A correspondent forwarded this recent email from Amazon: “As someone who has purchased or rated A Child's Celebration of Folk Music, you might like to know that Save 26% at Amazon.com on Music from the Original Soundtrack and More: Woodstock is now available.” He says he purchased the folk music CD about six years ago.
I get it. Idealistic kids who were singing “We Shall Overcome” along with Pete Seeger in the early Sixties took about six years to graduate to snarling “Up against the wall, m**therf**ker” with the Jefferson Airplane. So I guess Amazon figures that 21st Century kids who enjoyed Woody Guthrie doing a silly song about cars six years ago (“Take you for a ride in my car, car”) are now ready to hear son Arlo recount his drug-smuggling exploits. (“Comin’ in to Los Angeleez, bringin’ in a couple o’ keys, Don’t touch my bags if you please, Mr. Customs Ma-a-an.”)

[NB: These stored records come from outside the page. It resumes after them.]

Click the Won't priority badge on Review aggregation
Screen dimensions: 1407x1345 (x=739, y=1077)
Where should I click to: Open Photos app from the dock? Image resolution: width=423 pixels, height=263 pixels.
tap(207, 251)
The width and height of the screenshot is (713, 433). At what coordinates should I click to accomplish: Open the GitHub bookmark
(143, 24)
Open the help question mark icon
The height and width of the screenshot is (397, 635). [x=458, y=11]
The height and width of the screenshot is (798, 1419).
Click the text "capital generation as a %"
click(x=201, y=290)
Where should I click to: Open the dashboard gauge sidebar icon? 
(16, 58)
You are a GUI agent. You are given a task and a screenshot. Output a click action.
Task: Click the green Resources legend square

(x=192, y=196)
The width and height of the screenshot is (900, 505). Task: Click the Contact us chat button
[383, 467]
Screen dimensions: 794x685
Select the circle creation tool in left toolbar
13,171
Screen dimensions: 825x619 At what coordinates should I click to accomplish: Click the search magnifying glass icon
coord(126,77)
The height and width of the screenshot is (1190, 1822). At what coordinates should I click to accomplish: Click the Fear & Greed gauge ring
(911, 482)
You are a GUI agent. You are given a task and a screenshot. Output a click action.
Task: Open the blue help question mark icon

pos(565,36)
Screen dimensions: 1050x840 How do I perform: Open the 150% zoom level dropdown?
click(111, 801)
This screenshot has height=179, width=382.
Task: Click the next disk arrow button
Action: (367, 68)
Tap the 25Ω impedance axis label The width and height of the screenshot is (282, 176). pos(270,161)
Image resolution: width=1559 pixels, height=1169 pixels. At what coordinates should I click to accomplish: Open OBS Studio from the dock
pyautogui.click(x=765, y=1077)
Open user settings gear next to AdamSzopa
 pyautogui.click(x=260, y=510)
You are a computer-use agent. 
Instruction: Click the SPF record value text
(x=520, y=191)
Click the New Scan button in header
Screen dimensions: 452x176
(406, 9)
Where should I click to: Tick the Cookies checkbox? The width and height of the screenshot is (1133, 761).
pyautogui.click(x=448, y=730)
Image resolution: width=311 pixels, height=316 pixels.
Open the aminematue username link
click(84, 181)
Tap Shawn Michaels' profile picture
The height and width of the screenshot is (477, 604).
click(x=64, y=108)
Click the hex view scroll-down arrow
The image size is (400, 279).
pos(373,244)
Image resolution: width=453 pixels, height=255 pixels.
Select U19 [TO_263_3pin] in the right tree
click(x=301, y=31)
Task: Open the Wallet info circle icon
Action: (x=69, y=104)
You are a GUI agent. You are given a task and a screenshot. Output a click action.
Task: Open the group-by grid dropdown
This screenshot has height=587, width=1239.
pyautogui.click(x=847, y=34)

If the audience-development types (formerly known as magazine circulators before they allegedly became Web savvy) get hold of this idea, just think of the possible emails:
- "We see that you have allowed your subscription to Christianity Today to lapse. Perhaps you would like to make your backsliding complete with this special introductory offer to Playboy magazine.”
- “As someone who has allowed his Playboy subscription to expire after 20 years, we thought you might like to know that we’re offering a discounted subscription to Modern Maturity magazine, which comes with a $10 coupon good on your next purchase of Viagra.”
- “As a schlemiel who subscribed to all three incarnations of Radar, you might be interested in these special offers for magazines that are destined to shut down before your subscription runs out.”
- “We have found that people like you who bought the Stephen Colbert issue of Newsweek are also enjoying the special edition of Mad magazine that was written by the staff of The Atlantic Monthly.”
- “As a stockholder of a newspaper or newsprint company, we’d like to introduce you to the hot new magazine, Bankruptcy Today.”
- “As someone who’s been reading Nickelodeon magazine for the past four years, we thought you’d want to know that you are about to enter a stage of life that has, like, been abandoned by the U.S. magazine industry. Don't like it? Go txt yr frenz.”